TASK INSTRUCTIONS —
Output the exact lines that start at the one containing "Given: Open the notifications bell icon" and continue to the last line of the entries below; do not output pictures.

Excerpts from a dataset —
═══
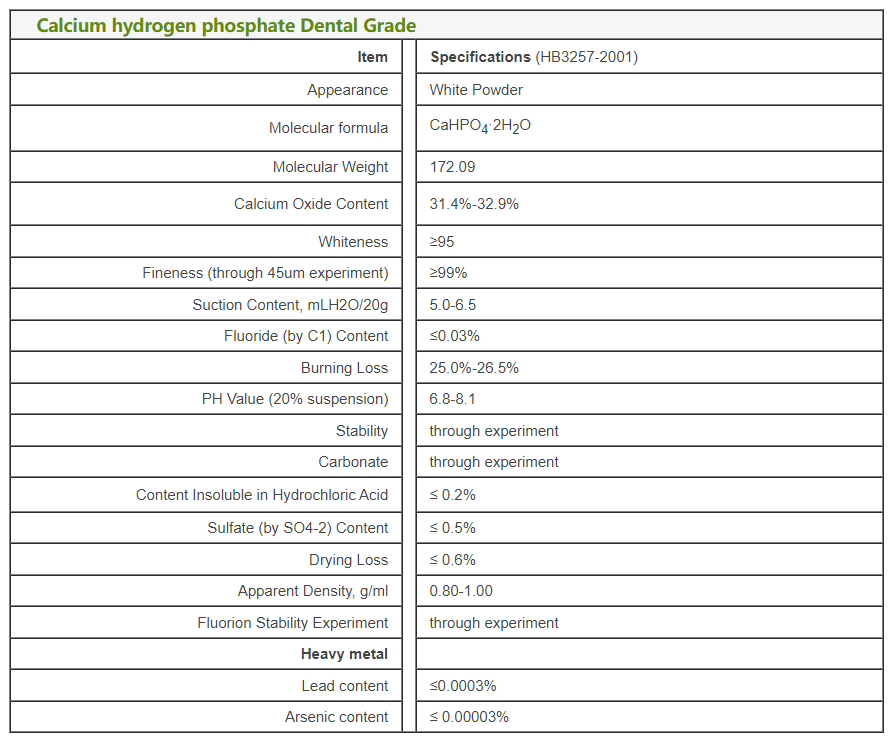This screenshot has height=743, width=894.
Task: Click the Calcium Oxide Content label
Action: tap(311, 204)
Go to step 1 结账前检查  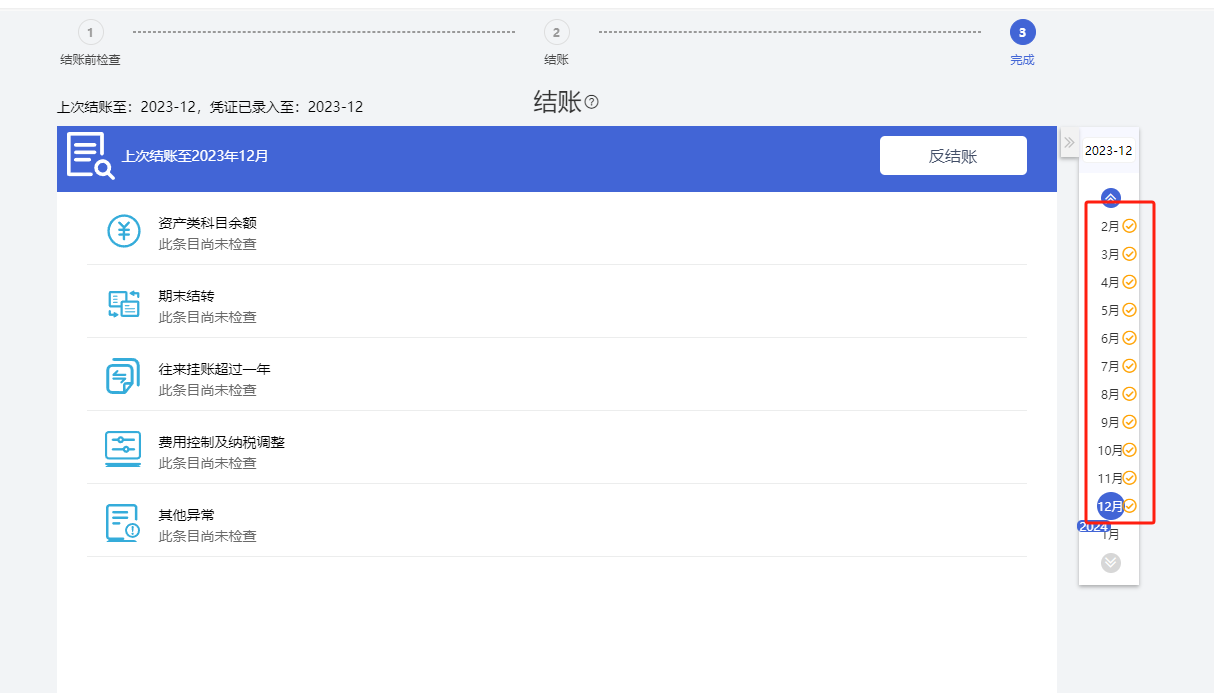click(90, 33)
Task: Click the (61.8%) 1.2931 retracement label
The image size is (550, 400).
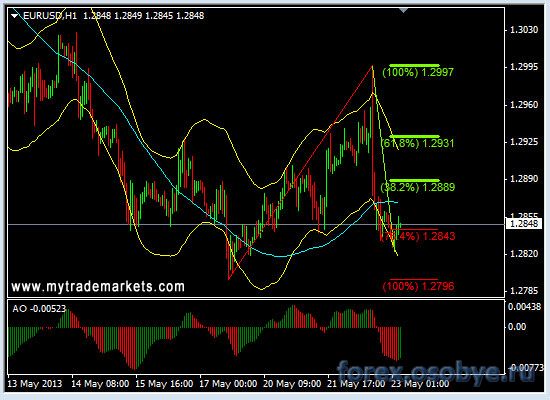Action: coord(417,143)
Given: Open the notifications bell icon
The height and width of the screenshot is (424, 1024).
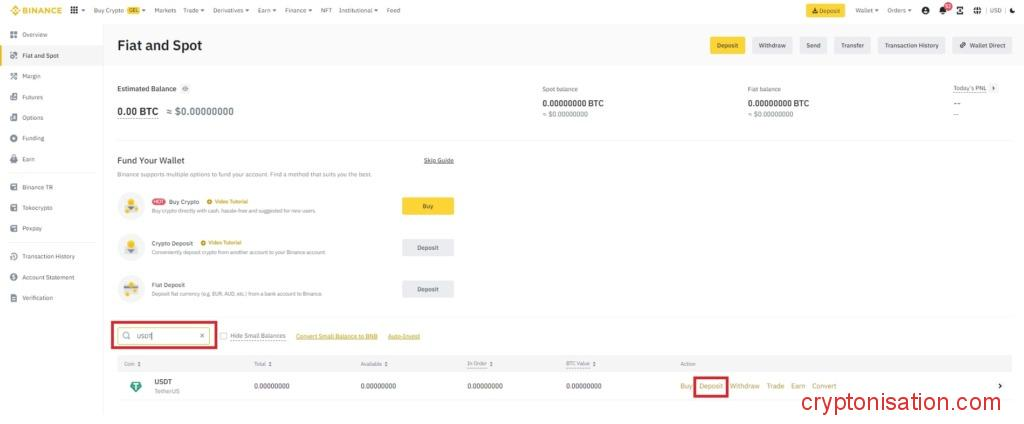Looking at the screenshot, I should (942, 10).
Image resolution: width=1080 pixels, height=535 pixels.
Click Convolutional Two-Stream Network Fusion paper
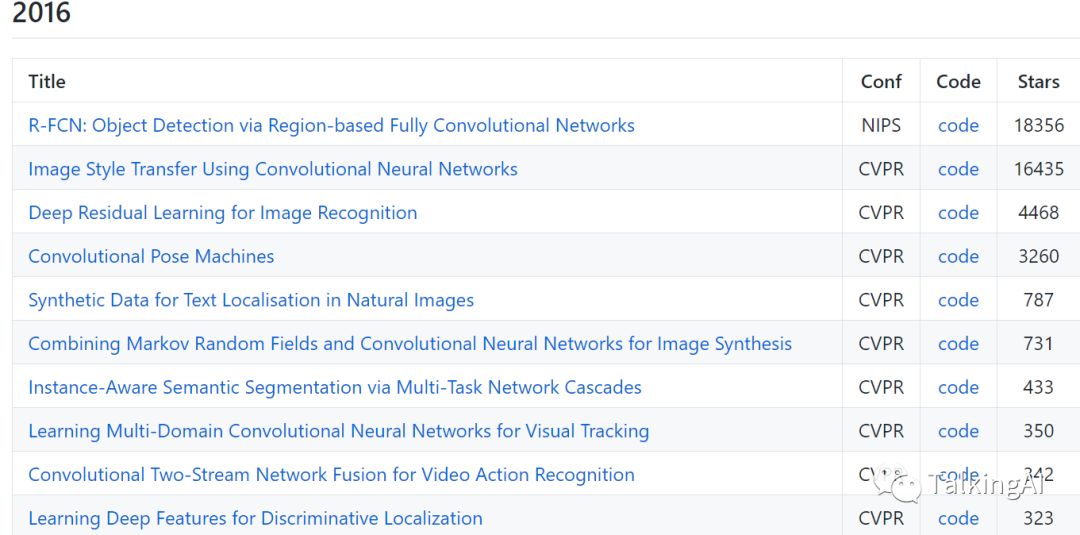pos(331,475)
═══
RESPONSE FOR THIS EXERCISE —
Given: Open the notifications bell icon
The height and width of the screenshot is (424, 1024).
Looking at the screenshot, I should (942, 10).
Image resolution: width=1080 pixels, height=535 pixels.
Click Convolutional Two-Stream Network Fusion paper
pos(331,475)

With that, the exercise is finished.